In a recent podcast, Marc let drop that thanks to AI’s impact on their engineering teams, Salesforce won’t be hiring any new engineers in 2025. That one comment got me digging into their financials. Historically, R&D makes up 15% of their revenue, and about 70% of that is headcount. Do the math, and Salesforce stands to save a staggering $700M in engineering costs next year.
This isn’t just the largest AI-driven cost savings we’ve seen so far. It’s a forerunner of what’s possible for all of us in 2025 and beyond.
No mud, no lotus
At Pavilion’s last CEO Summit, Jason Lemkin nailed it: we’re living in a bifurcated world. He was talking valuations, but the same divide applies to AI. On one side, leaders are evangelizing AI-driven transformations. On the other? A sea of holdouts, sitting on their hands, waiting for someone to show them how.
The difference is clear: the winners aren’t just experimenting with AI—they’re living it. The best leaders I know aren’t outsourcing AI adoption to their teams; they’re embedding it into their own workflows. Their personal wins fuel their belief—and their urgency—to unlock bigger, company-wide gains.

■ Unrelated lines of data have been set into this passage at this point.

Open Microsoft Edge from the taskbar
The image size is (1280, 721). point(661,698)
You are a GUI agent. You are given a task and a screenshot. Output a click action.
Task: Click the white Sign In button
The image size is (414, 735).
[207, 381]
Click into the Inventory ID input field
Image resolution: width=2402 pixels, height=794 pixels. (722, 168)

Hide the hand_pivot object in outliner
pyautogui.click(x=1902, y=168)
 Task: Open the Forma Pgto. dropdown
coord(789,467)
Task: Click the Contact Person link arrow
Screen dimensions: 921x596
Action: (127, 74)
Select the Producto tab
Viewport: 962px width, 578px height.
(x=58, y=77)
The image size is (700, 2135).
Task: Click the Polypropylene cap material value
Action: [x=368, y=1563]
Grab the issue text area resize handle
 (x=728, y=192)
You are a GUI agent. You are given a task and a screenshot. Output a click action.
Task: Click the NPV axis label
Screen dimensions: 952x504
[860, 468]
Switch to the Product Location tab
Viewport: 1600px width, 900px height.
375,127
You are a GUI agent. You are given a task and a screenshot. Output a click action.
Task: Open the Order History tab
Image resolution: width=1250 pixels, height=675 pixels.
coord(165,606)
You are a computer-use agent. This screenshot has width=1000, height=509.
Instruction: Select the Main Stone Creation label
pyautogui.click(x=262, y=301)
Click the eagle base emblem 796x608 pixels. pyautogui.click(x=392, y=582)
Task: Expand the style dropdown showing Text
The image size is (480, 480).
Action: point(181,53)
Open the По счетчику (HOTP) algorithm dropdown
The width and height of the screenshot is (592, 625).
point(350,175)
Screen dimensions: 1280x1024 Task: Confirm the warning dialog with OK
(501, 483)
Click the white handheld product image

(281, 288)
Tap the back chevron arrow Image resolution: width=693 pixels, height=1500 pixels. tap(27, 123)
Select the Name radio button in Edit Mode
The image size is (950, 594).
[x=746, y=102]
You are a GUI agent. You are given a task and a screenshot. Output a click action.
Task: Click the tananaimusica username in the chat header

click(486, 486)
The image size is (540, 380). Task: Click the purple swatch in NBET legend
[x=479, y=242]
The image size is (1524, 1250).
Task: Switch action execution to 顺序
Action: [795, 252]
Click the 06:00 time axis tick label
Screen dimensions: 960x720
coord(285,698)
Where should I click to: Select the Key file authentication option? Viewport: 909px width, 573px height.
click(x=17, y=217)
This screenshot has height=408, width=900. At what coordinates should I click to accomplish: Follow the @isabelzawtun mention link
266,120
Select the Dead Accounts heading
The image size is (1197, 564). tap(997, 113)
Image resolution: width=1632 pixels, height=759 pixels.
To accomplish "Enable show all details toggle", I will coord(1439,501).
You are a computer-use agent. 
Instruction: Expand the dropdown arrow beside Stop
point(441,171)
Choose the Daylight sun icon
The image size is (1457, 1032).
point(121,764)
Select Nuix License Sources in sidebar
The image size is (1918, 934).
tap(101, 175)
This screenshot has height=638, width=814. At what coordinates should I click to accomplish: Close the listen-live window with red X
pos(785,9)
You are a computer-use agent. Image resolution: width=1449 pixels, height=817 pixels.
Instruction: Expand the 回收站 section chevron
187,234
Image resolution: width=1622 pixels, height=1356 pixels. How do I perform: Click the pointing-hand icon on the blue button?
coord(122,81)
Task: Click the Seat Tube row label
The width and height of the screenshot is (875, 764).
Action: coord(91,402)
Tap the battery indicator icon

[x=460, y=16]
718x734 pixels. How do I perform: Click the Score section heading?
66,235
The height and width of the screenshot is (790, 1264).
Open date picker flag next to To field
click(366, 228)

Take Tomasz Tunguz. The man uses AI 50-100 times an hour. For him, it’s as vital as his phone. That level of immersion doesn’t just impact productivity—it builds perspective. It helps him spot opportunities and grab competitive advantages before they disappear.
Before I read Tomasz’s post, I thought I was doing pretty well with AI. It was a wake-up call. So this winter break, I’m doubling down. My plan? Build GPTs for the team, experiment with Replit to create a simple app, and test AI Agents.
Why? Because the race is on. AI is handing out productivity boosts and margin gains, and I want to grab them before my competitors do. No one’s coming to hand you the playbook. You’ve got to write it yourself—and fast.